Papa João Paulo II prova chimarrão, em Porto Alegre, no ano de 1980
Reprodução/RBS TV
Diferença entre os mates
O diretor do Instituto Escola do Chimarrão, Pedro Schwengber, explica a diferença entre os mates brasileiro e argentino. Segundo o especialista, a erva do país vizinho é mais amarga.
“Eles colhem a erva, desidratam, deixam ela estacionada de 12 a 24 meses, para, só depois, triturar, embalar e ir para o mercado. A nossa erva é colhida, desidratada, triturada, socada, embalada e vai para o mercado. A diferença é que, em 72h, a erva que estava na lavoura já está na nossa casa”, explicou.

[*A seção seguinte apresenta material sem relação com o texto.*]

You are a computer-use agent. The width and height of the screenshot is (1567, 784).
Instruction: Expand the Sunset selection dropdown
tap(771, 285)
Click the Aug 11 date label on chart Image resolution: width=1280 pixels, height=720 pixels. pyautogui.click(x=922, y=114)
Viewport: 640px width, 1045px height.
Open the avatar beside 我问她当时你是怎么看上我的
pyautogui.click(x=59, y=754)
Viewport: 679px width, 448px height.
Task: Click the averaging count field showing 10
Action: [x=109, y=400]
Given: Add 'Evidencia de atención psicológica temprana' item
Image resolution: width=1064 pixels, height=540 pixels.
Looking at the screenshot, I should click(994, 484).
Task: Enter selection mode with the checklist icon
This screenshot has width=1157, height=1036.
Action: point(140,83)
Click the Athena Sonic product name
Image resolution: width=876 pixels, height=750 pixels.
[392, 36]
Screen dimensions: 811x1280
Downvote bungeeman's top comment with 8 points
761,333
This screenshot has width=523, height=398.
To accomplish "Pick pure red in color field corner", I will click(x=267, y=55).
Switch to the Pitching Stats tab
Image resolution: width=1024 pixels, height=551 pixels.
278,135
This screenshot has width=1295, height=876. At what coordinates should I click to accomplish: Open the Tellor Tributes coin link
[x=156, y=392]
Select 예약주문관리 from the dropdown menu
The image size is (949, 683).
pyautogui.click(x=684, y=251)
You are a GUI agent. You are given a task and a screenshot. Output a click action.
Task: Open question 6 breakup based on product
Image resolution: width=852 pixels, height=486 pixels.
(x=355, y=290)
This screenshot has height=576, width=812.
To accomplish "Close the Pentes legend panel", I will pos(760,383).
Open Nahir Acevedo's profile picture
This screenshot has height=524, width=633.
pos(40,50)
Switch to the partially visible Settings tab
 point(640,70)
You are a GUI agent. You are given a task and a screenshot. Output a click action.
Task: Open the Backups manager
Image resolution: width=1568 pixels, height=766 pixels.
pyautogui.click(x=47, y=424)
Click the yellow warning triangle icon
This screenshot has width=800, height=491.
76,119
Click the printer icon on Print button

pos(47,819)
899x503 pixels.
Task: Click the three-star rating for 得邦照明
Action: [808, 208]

Schwengber relata que o consumidor brasileiro prefere o mate mais verde. Já os argentinos reclamam que a erva brasileira tem muito pó.
“Eles gostam mais com partículas de folha”, comentou.
Outra diferença, aponta o especialista, é no formato da cuia. As utilizadas em países como Argentina, Uruguai e Chile são menores, mais arredondadas e, muitas vezes, sem o “pescoço”, curva no topo do reservatório.
O chimarrão é feito com folhas de Ilex paraguariensis. Além da bebida quente do Rio Grande do Sul, a erva é base para a produção de chá mate e tereré.